▶ Work request
Copy the line with "Share [button] (1044, 1139)" and all lines following it through the last line of the entries, exactly as written.

++++++++++

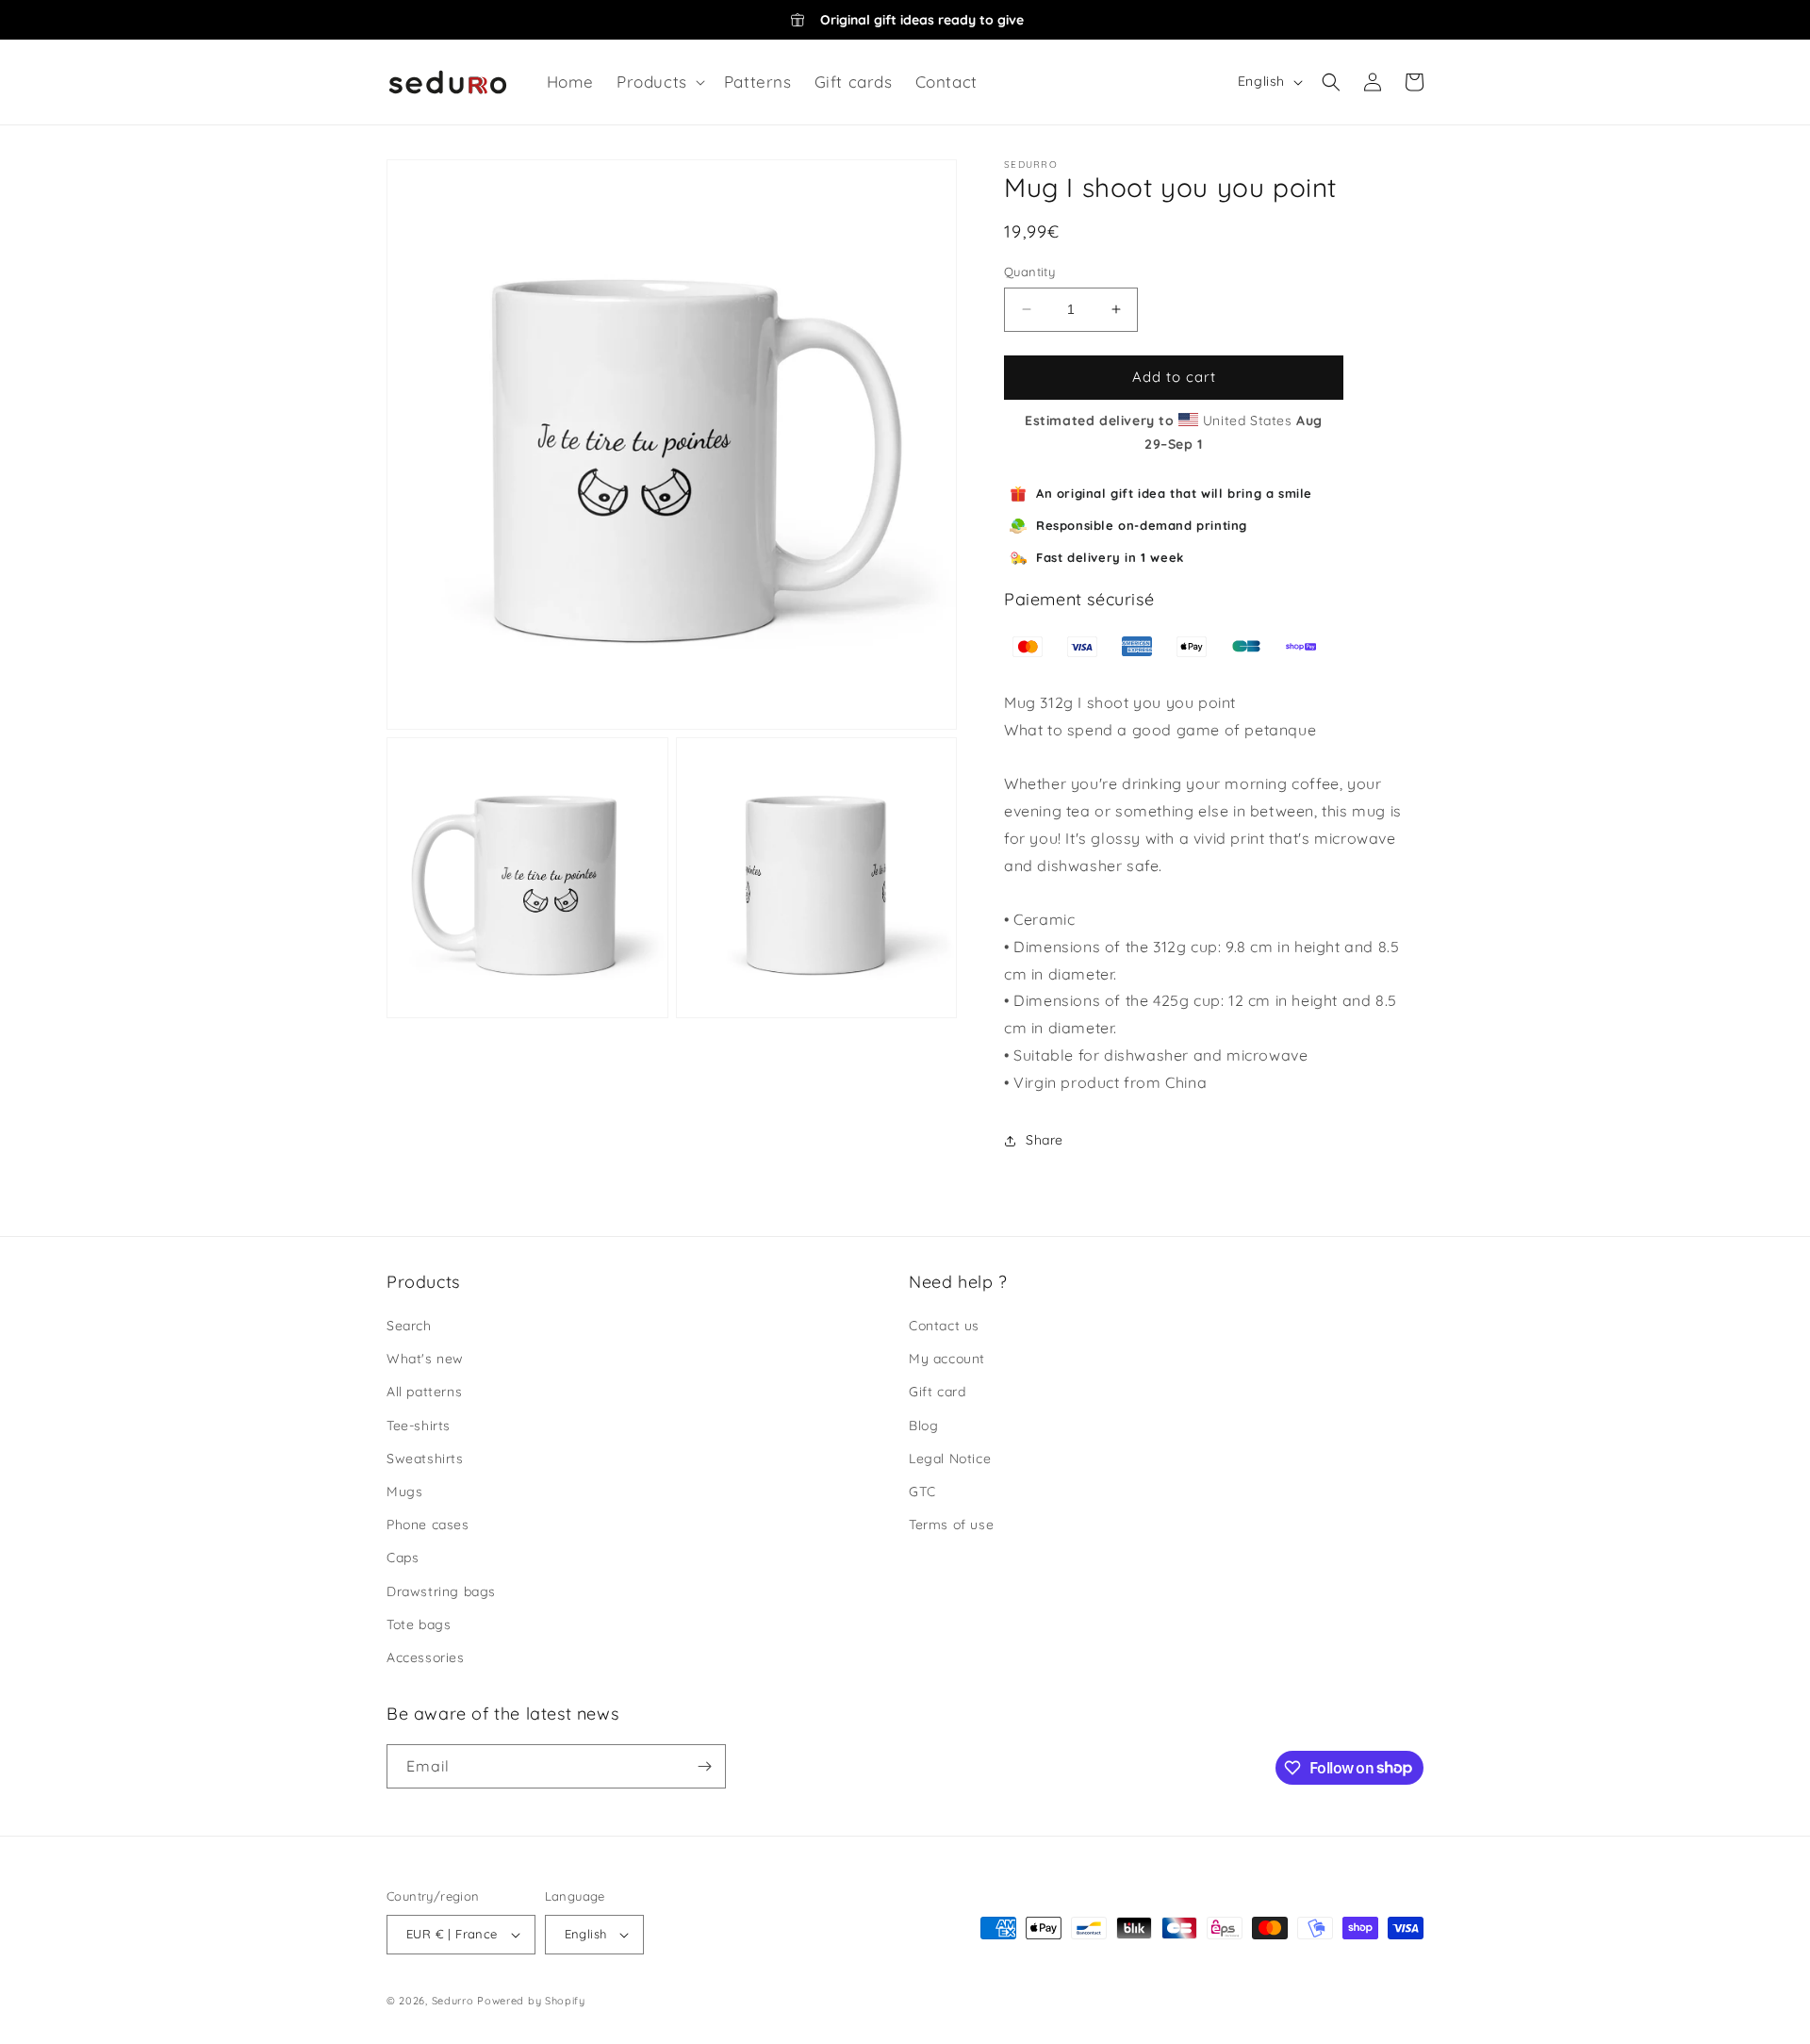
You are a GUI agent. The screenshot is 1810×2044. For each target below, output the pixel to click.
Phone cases (428, 1524)
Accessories (426, 1657)
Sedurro (453, 2000)
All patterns (424, 1391)
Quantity (1029, 271)
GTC (922, 1491)
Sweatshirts (425, 1458)
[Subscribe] (704, 1766)
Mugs (404, 1491)
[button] (659, 82)
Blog (923, 1425)
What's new (425, 1358)
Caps (403, 1557)
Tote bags (419, 1624)
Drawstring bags (441, 1591)
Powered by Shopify (531, 2000)
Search (409, 1325)
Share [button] (1044, 1139)
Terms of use (951, 1524)
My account (947, 1358)
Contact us (944, 1325)
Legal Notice (950, 1458)
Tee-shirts (419, 1425)
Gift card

++++++++++

▶ Task output
Share [button] (1044, 1139)
Terms of use (951, 1524)
My account (947, 1358)
Contact us (944, 1325)
Legal Notice (950, 1458)
Tee-shirts (419, 1425)
Gift card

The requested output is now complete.